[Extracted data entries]
--

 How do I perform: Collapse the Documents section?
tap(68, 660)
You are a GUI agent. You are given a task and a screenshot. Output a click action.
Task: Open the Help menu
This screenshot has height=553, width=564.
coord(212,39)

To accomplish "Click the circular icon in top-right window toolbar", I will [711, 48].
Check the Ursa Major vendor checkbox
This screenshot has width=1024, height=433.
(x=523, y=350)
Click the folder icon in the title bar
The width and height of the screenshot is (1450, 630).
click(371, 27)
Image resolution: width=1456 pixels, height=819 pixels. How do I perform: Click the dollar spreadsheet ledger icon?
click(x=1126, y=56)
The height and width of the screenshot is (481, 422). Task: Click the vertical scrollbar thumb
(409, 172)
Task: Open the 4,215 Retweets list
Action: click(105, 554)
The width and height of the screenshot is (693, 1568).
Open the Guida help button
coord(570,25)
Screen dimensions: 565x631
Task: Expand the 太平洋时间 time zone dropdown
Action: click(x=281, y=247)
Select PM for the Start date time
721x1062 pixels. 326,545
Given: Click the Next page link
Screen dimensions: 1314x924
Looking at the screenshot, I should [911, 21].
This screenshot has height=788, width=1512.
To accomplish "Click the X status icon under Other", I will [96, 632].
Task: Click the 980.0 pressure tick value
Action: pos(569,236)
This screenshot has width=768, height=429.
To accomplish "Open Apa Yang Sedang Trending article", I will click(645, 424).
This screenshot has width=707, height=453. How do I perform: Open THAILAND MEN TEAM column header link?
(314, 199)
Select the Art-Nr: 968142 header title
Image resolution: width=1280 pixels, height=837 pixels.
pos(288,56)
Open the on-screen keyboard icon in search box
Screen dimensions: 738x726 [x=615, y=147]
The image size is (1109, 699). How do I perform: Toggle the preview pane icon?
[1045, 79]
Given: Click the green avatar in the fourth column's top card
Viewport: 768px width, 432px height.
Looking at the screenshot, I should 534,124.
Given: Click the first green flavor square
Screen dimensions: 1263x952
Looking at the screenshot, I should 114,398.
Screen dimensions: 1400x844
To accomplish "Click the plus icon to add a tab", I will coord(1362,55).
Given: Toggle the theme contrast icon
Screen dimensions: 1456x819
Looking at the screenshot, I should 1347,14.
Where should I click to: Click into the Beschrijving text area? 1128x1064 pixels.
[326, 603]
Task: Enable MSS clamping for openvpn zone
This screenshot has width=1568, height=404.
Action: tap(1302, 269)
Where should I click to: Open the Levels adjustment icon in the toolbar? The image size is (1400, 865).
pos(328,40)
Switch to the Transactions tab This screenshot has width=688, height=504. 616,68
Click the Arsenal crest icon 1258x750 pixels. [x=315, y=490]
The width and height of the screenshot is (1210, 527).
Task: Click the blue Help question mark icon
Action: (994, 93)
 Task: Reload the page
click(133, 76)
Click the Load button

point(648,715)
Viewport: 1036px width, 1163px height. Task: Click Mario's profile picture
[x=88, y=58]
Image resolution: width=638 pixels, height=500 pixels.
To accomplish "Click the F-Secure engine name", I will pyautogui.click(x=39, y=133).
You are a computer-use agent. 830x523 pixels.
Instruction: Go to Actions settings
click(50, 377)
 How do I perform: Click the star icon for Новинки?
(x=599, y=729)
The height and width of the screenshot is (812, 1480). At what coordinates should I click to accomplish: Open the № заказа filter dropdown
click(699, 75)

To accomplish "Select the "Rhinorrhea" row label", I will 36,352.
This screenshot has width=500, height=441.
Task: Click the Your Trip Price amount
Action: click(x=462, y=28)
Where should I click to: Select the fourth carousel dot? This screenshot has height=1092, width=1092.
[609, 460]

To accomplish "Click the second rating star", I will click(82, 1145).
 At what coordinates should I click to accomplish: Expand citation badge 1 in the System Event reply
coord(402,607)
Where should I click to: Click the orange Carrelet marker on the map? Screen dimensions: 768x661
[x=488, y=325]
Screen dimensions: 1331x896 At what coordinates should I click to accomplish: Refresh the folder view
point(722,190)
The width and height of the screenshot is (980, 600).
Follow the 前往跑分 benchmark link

--

Reproduce every one of the records above word for word, with no changes.

TASK SOLUTION:
 How do I perform: Collapse the Documents section?
tap(68, 660)
You are a GUI agent. You are given a task and a screenshot. Output a click action.
Task: Open the Help menu
This screenshot has height=553, width=564.
coord(212,39)

To accomplish "Click the circular icon in top-right window toolbar", I will [711, 48].
Check the Ursa Major vendor checkbox
This screenshot has width=1024, height=433.
(x=523, y=350)
Click the folder icon in the title bar
The width and height of the screenshot is (1450, 630).
click(371, 27)
Image resolution: width=1456 pixels, height=819 pixels. How do I perform: Click the dollar spreadsheet ledger icon?
click(x=1126, y=56)
The height and width of the screenshot is (481, 422). Task: Click the vertical scrollbar thumb
(409, 172)
Task: Open the 4,215 Retweets list
Action: click(105, 554)
The width and height of the screenshot is (693, 1568).
Open the Guida help button
coord(570,25)
Screen dimensions: 565x631
Task: Expand the 太平洋时间 time zone dropdown
Action: click(x=281, y=247)
Select PM for the Start date time
721x1062 pixels. 326,545
Given: Click the Next page link
Screen dimensions: 1314x924
Looking at the screenshot, I should [911, 21].
This screenshot has height=788, width=1512.
To accomplish "Click the X status icon under Other", I will [96, 632].
Task: Click the 980.0 pressure tick value
Action: pos(569,236)
This screenshot has width=768, height=429.
To accomplish "Open Apa Yang Sedang Trending article", I will click(645, 424).
This screenshot has width=707, height=453. How do I perform: Open THAILAND MEN TEAM column header link?
(314, 199)
Select the Art-Nr: 968142 header title
Image resolution: width=1280 pixels, height=837 pixels.
pos(288,56)
Open the on-screen keyboard icon in search box
Screen dimensions: 738x726 [x=615, y=147]
The image size is (1109, 699). How do I perform: Toggle the preview pane icon?
[1045, 79]
Given: Click the green avatar in the fourth column's top card
Viewport: 768px width, 432px height.
Looking at the screenshot, I should 534,124.
Given: Click the first green flavor square
Screen dimensions: 1263x952
Looking at the screenshot, I should 114,398.
Screen dimensions: 1400x844
To accomplish "Click the plus icon to add a tab", I will coord(1362,55).
Given: Toggle the theme contrast icon
Screen dimensions: 1456x819
Looking at the screenshot, I should 1347,14.
Where should I click to: Click into the Beschrijving text area? 1128x1064 pixels.
[326, 603]
Task: Enable MSS clamping for openvpn zone
This screenshot has width=1568, height=404.
Action: tap(1302, 269)
Where should I click to: Open the Levels adjustment icon in the toolbar? The image size is (1400, 865).
pos(328,40)
Switch to the Transactions tab This screenshot has width=688, height=504. 616,68
Click the Arsenal crest icon 1258x750 pixels. [x=315, y=490]
The width and height of the screenshot is (1210, 527).
Task: Click the blue Help question mark icon
Action: (994, 93)
 Task: Reload the page
click(133, 76)
Click the Load button

point(648,715)
Viewport: 1036px width, 1163px height. Task: Click Mario's profile picture
[x=88, y=58]
Image resolution: width=638 pixels, height=500 pixels.
To accomplish "Click the F-Secure engine name", I will pyautogui.click(x=39, y=133).
You are a computer-use agent. 830x523 pixels.
Instruction: Go to Actions settings
click(50, 377)
 How do I perform: Click the star icon for Новинки?
(x=599, y=729)
The height and width of the screenshot is (812, 1480). At what coordinates should I click to accomplish: Open the № заказа filter dropdown
click(699, 75)

To accomplish "Select the "Rhinorrhea" row label", I will 36,352.
This screenshot has width=500, height=441.
Task: Click the Your Trip Price amount
Action: click(x=462, y=28)
Where should I click to: Select the fourth carousel dot? This screenshot has height=1092, width=1092.
[609, 460]

To accomplish "Click the second rating star", I will click(82, 1145).
 At what coordinates should I click to accomplish: Expand citation badge 1 in the System Event reply
coord(402,607)
Where should I click to: Click the orange Carrelet marker on the map? Screen dimensions: 768x661
[x=488, y=325]
Screen dimensions: 1331x896 At what coordinates should I click to accomplish: Refresh the folder view
point(722,190)
The width and height of the screenshot is (980, 600).
Follow the 前往跑分 benchmark link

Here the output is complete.